_THE PROBLEM_
Report all lines below with the word "height".

[Opening MATERIAL TO PROCESS section]

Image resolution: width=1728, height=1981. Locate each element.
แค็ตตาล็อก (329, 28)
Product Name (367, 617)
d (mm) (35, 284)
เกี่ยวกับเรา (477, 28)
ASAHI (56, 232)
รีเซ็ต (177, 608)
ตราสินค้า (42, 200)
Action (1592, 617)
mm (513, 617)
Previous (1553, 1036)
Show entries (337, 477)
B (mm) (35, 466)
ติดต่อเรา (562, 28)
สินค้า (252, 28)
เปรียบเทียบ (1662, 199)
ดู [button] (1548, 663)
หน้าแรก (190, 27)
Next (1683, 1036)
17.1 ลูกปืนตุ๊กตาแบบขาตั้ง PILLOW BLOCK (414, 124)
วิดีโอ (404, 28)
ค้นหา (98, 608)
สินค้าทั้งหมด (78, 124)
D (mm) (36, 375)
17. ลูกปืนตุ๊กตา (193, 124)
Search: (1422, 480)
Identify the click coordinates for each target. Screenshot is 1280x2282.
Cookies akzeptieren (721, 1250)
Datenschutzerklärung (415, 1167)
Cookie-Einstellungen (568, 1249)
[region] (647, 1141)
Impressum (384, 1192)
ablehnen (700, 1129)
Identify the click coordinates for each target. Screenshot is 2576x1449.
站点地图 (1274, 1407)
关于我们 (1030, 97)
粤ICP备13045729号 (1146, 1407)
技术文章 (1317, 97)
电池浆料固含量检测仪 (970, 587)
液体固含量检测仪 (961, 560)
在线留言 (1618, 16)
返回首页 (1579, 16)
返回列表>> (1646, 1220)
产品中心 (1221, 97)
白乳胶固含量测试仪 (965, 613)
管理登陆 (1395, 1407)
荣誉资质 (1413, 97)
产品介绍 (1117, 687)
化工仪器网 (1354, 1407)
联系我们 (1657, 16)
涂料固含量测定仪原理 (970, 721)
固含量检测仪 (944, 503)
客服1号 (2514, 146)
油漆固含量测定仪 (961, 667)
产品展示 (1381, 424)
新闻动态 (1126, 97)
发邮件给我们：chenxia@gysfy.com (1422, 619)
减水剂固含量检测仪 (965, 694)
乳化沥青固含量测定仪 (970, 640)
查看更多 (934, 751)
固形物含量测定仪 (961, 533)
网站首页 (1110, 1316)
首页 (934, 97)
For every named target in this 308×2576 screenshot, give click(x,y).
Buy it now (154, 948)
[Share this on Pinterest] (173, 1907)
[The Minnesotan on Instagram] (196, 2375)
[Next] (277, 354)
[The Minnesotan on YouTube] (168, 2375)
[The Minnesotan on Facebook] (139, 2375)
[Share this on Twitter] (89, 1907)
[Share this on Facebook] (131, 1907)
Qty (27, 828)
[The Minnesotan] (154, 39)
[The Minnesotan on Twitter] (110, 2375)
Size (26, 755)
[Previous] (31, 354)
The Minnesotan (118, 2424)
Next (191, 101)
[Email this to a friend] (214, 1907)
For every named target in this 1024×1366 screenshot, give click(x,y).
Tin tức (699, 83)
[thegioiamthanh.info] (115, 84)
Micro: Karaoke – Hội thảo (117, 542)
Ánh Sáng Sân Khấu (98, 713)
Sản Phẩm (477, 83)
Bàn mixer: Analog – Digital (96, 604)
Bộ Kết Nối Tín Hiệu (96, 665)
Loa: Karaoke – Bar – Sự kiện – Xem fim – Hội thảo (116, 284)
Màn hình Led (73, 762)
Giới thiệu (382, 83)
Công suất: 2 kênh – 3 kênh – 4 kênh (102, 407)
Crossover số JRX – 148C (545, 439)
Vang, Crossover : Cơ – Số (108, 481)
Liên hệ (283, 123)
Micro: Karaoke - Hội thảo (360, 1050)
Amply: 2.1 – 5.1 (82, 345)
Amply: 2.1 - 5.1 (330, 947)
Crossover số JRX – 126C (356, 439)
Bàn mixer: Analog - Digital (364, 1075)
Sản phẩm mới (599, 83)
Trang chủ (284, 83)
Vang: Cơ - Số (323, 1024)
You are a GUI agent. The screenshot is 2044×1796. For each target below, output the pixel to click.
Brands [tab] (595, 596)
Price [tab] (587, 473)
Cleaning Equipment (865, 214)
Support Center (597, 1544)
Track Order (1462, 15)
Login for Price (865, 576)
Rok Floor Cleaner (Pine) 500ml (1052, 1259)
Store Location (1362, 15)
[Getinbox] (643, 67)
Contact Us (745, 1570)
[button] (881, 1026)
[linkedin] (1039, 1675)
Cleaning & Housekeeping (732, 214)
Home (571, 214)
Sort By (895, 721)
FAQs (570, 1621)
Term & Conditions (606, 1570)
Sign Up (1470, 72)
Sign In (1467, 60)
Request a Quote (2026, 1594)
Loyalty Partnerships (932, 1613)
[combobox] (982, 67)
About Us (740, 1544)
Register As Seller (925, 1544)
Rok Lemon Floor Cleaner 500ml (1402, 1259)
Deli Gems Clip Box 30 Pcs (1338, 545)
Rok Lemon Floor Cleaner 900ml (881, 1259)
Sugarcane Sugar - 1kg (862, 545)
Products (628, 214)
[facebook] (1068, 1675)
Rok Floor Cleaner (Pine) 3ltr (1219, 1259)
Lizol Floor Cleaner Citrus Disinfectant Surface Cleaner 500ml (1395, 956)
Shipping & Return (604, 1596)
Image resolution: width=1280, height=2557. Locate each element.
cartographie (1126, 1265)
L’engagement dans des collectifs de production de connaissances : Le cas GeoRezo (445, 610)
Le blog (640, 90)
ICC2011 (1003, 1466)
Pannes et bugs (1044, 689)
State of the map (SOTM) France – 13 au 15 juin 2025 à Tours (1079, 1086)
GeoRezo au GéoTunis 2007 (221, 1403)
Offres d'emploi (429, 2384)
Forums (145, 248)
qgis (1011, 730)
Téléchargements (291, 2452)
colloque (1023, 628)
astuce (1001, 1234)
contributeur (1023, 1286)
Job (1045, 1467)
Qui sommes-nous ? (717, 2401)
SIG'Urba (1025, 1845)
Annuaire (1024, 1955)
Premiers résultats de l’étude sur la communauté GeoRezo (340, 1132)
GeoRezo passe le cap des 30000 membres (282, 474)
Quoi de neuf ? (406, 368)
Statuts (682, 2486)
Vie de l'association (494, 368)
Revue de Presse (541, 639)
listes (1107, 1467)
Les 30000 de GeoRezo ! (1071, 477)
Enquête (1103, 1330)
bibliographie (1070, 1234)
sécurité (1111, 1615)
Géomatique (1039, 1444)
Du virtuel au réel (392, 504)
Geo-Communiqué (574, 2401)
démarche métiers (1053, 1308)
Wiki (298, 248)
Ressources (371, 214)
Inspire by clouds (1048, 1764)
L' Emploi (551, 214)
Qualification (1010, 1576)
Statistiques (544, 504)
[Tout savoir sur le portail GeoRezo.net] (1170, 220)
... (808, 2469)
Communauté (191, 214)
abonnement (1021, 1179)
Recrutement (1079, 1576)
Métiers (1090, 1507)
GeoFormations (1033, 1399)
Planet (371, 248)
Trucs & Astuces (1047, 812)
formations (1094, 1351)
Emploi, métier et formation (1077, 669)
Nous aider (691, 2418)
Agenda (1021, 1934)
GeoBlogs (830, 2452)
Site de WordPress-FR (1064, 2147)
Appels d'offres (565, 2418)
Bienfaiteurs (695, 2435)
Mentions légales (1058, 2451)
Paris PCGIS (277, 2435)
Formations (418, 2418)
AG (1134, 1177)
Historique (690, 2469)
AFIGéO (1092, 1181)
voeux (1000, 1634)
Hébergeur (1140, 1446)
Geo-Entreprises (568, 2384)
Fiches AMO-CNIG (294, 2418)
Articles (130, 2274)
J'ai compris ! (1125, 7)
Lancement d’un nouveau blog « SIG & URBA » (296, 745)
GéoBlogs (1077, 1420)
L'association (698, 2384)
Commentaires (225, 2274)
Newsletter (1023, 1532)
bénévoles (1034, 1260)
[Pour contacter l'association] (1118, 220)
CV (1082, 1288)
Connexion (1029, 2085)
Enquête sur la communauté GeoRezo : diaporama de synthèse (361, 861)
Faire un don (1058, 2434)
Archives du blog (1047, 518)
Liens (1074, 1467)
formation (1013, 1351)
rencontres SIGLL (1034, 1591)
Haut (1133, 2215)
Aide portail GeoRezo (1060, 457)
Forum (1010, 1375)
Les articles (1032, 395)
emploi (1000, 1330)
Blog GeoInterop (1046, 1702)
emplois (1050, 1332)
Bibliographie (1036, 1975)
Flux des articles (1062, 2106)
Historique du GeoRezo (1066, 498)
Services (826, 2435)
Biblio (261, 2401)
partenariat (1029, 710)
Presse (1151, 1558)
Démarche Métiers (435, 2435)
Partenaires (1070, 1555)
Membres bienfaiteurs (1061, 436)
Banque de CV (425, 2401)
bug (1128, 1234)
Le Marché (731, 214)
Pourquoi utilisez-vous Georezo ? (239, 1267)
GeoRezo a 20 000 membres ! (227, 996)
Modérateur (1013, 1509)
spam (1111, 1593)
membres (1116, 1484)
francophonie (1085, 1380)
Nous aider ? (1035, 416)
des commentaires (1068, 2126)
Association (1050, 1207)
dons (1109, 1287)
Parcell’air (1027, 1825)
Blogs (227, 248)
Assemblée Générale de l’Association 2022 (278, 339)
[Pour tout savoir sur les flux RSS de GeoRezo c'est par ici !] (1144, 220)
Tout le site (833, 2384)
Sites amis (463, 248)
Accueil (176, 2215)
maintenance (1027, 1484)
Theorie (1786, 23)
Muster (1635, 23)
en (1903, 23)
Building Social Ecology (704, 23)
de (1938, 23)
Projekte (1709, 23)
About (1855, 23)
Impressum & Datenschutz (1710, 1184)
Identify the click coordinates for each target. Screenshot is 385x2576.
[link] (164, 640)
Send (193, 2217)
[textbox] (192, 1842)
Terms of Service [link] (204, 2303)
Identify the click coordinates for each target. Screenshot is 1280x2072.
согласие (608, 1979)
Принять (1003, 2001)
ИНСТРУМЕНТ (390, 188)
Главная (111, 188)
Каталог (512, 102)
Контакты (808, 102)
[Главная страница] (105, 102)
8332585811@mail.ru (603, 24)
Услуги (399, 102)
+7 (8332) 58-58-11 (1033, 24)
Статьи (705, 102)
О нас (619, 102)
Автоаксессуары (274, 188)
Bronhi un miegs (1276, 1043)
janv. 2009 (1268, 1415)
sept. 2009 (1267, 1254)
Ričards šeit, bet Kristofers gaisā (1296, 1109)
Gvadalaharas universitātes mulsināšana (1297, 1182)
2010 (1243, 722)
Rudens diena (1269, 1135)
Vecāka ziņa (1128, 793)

[Closing MATERIAL TO PROCESS section]

_ANSWER TO THIS TASK_
Image resolution: width=1728, height=1981. Locate each element.
Image resolution: width=1280, height=2557. Locate each element.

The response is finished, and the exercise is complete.